What was true for the electrical systems of 20 years ago never mind back in the days of Edison is no longer the case, the AC vs DC situation is not as simple as it used to be.
"The weirdest thing about a mind, is that every answer that you find, is the basis of a brand new cliche" -
That would be pretty awesome. Instead of building casinos, get them building power plants. New, better-quality jobs for them, and clean electricity for everyone. It's a win-win situation.
Disclaimer: I'm not a power engineer but I am an electrical engineer, so while the principles I state are probably correct there is some guesswork as I apply it to power transmission.
However, wires have capacitance.
Yes, all wires have a certain capacitance and inductance per length. Given the very wide separation between the power line and ground the capacitance per length should be very small, since it is inversely proportional per distance. Given the wide area the current encloses, the inductance will conversely be large. Therefore I would guess that the inductance of the transmission line is more important than its capacitance, and that it can be modeled primarily as a resistance in series with an inductance.

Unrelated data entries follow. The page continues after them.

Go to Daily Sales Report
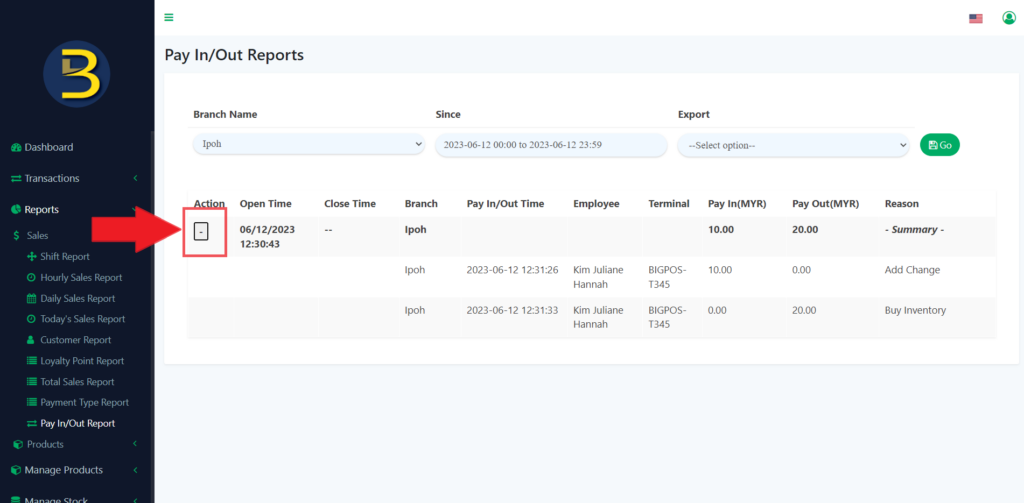The width and height of the screenshot is (1024, 503). tap(77, 298)
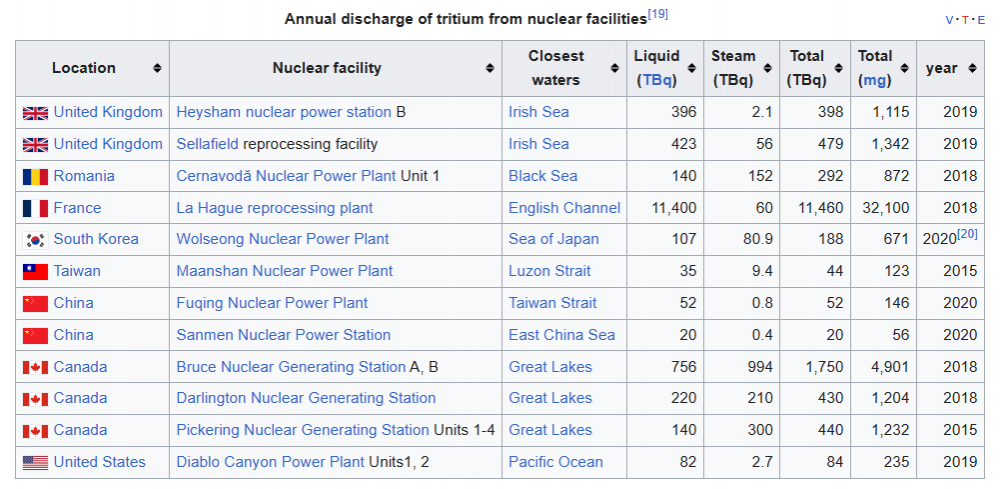Viewport: 1000px width, 489px height.
Task: Click the United States flag icon
Action: point(35,463)
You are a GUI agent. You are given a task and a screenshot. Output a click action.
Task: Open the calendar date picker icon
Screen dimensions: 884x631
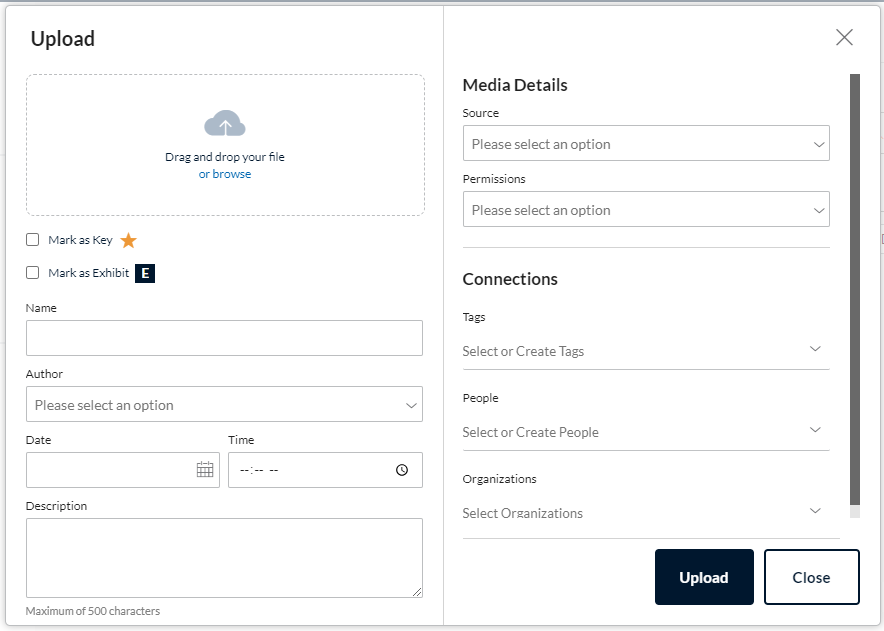coord(205,469)
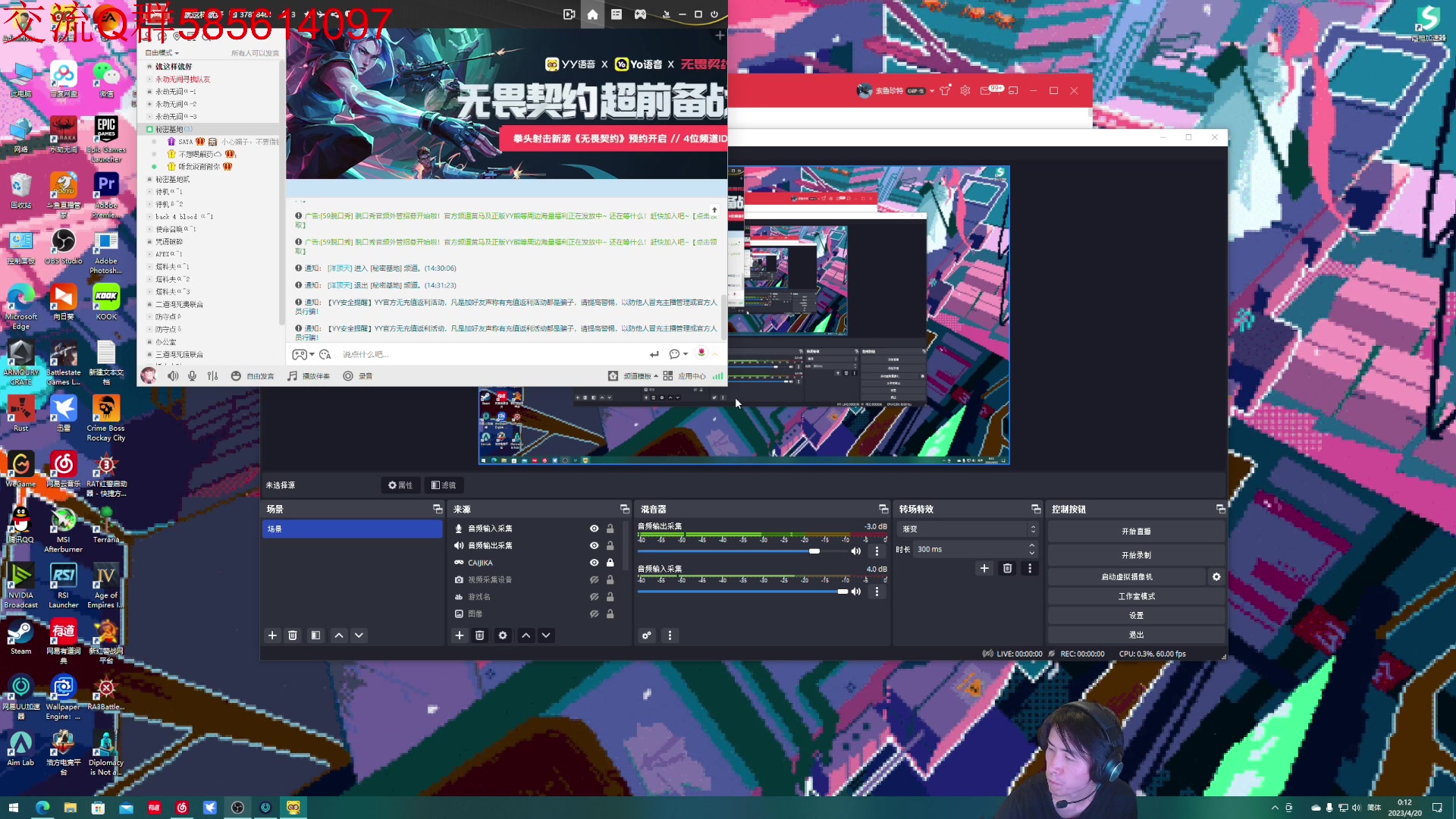Add a new source in Sources panel
Screen dimensions: 1456x819
coord(459,635)
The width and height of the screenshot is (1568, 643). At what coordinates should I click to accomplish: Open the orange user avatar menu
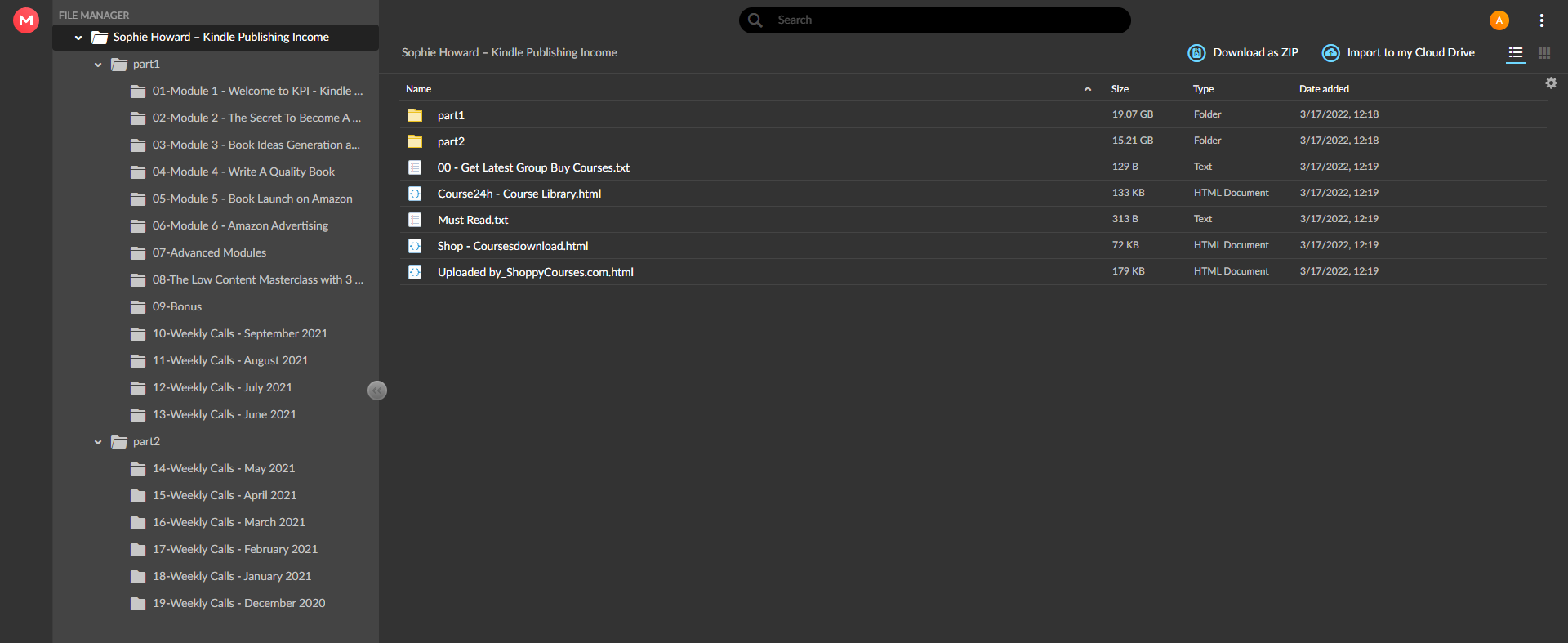(1499, 20)

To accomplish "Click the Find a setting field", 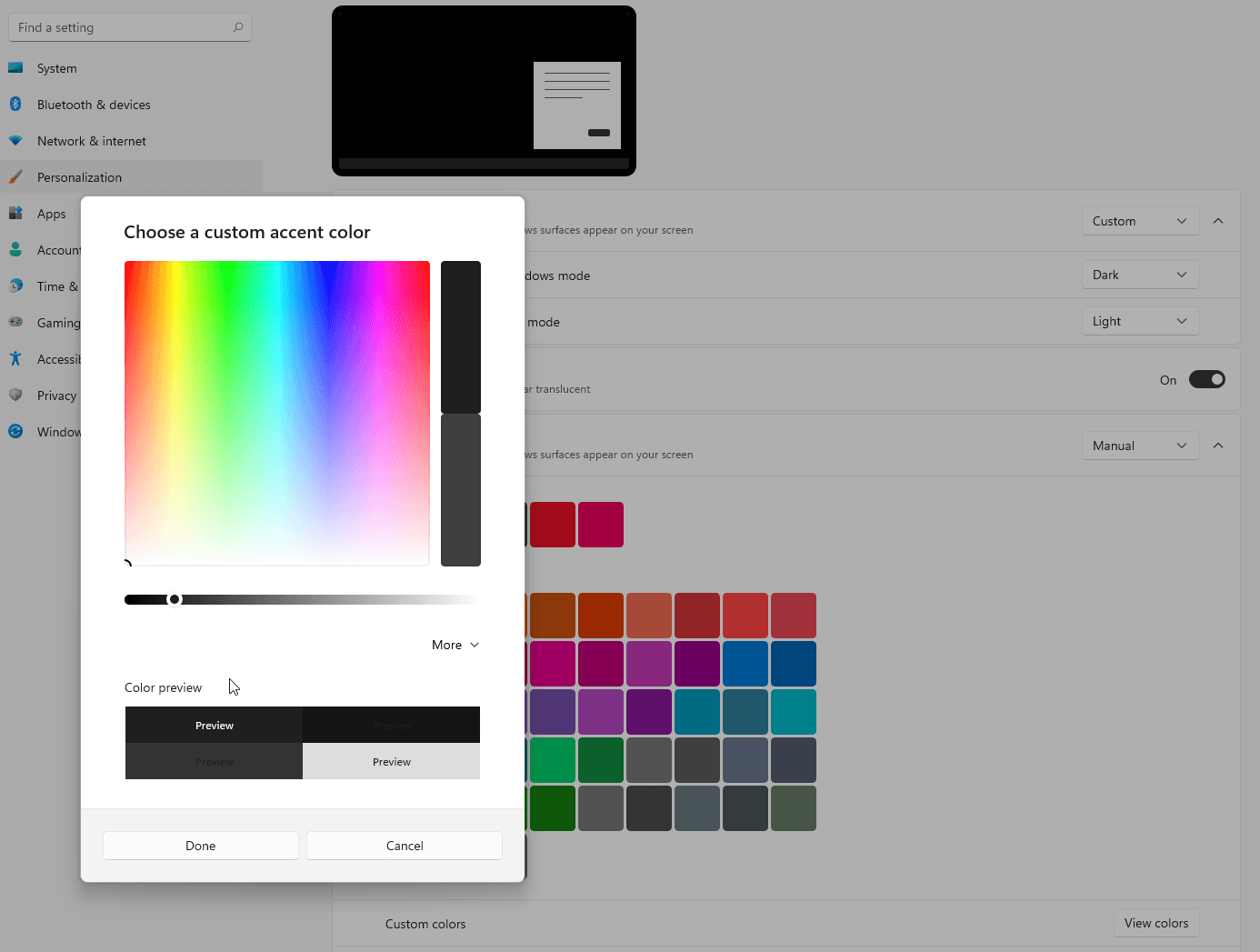I will [130, 27].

Overcoming that capacitance requires energy, which is an inefficiency.
Correct, though I'd like to add to that. An ideal capacitor is a lossless device (if you bring up the "two capacitor problem" note that by definition the capacitors or the wires connecting them cannot be lossless or it would never reach steady state). However in any AC transmission there will be conductor loss due to the resistance of the wire, possibly increased by skin effect, and dielectric loss due to the changing polarization of polar molecules in the dielectric surrounding the wire. Air is a virtually lossless dielectric. The wire's insulation is not going to be lossless, but since dielectric loss is usually proportional to frequency and 60Hz is very low frequency, and the insulator is small, I would guess that conductor loss dominates. And since frequency is very low skin effect may be negligible and we can just use the DC resistance.
One more note is that most loads are inductive (ballasts for flourescent lights, motors for air conditioners, motors for industrial equipment, transformers, etc) and this is probably going to dominate the power factor of power transmission much more than the reactance of the power transmission lines themselves. That's why most load compensation is in the form of added shunt capacitance.
Of course there are still many advantages of DC transmission, but for power lines on poles I wouldn't be convinced of frequency-dependent loss playing a large role unless I saw a full analysis.